3) SETTLERS: About 9,000 Jewish settlers are to be removed from their homes.
4) ACTING ALONE: Prime Minister Ariel Sharon announced the unilateral plan in 2004 as a way to separate Israelis and Palestinians after four years of conflict. He says the withdrawal will improve security and strengthen Israel's hold on large West Bank communities where most of the 240,000 Jewish settlers live.
5) OPPOSITION: Sharon has overcome fierce opposition by settler groups and hard-line politicians, who accuse him of caving in to Palestinian violence and ignoring Judaism's biblical connection to the territory, particularly the West Bank. Settlers fear Israel will eventually withdraw from the rest of the West Bank.

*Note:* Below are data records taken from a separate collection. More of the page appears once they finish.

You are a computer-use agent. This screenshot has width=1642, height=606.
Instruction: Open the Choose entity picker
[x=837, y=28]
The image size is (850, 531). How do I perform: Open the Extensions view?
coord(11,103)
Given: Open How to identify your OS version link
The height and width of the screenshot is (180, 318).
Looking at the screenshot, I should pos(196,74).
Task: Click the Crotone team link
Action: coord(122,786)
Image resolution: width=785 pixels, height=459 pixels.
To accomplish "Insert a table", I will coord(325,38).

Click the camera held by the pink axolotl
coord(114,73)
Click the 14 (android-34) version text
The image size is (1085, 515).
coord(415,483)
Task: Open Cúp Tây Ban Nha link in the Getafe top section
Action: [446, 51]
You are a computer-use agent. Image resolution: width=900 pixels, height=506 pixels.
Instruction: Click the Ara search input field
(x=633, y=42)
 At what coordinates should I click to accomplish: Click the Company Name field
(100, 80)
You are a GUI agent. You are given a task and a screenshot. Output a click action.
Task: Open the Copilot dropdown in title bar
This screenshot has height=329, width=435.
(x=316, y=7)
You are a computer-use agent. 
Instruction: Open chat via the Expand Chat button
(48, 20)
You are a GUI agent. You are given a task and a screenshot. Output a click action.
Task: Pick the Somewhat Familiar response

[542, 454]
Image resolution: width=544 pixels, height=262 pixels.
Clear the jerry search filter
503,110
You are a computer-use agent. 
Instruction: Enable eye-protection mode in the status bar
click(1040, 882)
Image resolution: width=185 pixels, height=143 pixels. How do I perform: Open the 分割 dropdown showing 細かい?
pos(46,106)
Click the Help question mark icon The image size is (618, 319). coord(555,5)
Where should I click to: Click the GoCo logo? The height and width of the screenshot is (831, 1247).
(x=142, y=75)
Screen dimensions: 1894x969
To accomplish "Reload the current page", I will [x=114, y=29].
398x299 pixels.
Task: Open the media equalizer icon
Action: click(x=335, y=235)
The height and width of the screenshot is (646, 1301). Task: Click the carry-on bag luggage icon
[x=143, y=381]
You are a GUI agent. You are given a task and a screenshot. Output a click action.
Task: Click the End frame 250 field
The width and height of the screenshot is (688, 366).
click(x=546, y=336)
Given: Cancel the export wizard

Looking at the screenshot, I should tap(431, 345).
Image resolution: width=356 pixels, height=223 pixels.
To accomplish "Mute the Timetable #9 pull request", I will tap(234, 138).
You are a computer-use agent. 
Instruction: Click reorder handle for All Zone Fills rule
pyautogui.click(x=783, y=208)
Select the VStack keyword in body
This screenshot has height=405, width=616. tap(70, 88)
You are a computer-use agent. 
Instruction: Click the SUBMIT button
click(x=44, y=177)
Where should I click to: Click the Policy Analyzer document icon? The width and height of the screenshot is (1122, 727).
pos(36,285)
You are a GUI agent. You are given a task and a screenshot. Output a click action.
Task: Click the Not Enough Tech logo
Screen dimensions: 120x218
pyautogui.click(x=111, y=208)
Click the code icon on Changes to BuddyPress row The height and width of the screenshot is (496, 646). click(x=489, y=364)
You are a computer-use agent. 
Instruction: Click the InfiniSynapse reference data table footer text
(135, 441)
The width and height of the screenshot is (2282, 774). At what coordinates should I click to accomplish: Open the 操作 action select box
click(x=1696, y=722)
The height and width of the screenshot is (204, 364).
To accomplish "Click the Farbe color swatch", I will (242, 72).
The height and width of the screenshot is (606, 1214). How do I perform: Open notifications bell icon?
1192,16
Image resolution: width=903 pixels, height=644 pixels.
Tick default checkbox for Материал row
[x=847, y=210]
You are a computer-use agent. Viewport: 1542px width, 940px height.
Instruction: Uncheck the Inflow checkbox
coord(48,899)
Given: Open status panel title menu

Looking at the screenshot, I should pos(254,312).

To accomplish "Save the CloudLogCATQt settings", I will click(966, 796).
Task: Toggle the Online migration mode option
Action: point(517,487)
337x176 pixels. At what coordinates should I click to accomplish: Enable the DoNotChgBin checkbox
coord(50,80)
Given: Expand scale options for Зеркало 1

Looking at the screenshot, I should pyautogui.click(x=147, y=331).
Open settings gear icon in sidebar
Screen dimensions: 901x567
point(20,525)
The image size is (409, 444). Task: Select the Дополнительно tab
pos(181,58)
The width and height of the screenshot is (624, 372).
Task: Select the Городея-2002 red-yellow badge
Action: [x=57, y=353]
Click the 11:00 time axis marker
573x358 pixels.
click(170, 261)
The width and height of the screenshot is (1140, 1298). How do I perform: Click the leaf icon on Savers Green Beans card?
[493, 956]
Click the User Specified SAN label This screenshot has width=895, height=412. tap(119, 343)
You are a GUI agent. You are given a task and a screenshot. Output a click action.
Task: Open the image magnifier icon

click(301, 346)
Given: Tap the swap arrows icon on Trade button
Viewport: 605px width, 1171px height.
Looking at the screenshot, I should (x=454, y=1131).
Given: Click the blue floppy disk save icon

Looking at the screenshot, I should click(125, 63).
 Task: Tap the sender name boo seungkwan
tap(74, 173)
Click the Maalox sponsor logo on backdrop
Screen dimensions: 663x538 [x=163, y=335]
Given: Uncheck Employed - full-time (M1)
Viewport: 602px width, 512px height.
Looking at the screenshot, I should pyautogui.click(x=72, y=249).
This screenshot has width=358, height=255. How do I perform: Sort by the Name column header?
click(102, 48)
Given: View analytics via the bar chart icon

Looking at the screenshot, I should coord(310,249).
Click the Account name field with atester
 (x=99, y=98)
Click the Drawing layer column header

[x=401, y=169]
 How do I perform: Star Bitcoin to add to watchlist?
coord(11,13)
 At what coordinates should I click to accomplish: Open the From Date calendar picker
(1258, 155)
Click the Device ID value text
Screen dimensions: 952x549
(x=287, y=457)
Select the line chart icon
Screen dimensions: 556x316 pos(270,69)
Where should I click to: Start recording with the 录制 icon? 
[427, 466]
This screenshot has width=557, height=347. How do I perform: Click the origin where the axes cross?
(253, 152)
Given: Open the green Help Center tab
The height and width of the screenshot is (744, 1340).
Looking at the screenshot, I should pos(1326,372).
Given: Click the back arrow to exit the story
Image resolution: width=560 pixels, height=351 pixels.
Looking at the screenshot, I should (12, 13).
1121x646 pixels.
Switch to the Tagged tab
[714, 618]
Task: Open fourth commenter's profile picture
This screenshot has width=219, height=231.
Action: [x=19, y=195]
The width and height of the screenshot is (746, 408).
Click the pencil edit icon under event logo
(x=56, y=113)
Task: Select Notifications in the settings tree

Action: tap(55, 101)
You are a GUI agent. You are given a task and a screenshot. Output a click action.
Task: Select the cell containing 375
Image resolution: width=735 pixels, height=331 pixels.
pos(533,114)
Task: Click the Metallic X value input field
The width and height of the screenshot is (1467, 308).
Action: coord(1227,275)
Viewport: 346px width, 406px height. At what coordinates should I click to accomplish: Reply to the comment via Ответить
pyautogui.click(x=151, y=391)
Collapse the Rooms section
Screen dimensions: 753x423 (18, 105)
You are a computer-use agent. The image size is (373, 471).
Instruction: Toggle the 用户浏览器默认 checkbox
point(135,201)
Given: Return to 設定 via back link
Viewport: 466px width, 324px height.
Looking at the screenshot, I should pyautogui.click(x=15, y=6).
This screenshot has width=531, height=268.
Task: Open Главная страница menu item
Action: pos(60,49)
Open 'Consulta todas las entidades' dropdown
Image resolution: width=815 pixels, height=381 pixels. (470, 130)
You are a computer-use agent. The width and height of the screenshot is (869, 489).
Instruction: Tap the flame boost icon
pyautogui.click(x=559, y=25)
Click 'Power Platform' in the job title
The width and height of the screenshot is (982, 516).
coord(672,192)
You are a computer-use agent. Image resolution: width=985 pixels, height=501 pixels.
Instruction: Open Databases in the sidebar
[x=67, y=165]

6) PALESTINIANS: The Palestinians have welcomed the withdrawal, but say it must be followed by a resumption of peace talks aimed at leading to further Israeli withdrawals and full independence. Since the death last year of longtime Palestinian leader Yasser Arafat, Israel has agreed to coordinate the withdrawal with the Palestinians. But Sharon says Palestinians must dismantle violent groups before negotiations resume.
7) SECURITY: About 55,000 Israeli soldiers and police will participate in the month-long operation, preparing for violence by either withdrawal opponents or Palestinian militants. The Palestinians have promised a large security deployment to ensure quiet.
8) COOPERATION: Israel and the Palestinians have made significant progress in security matters, but many issues, including border crossings, the fate of abandoned settlements and Palestinian movement between Gaza and the West Bank, remain unresolved.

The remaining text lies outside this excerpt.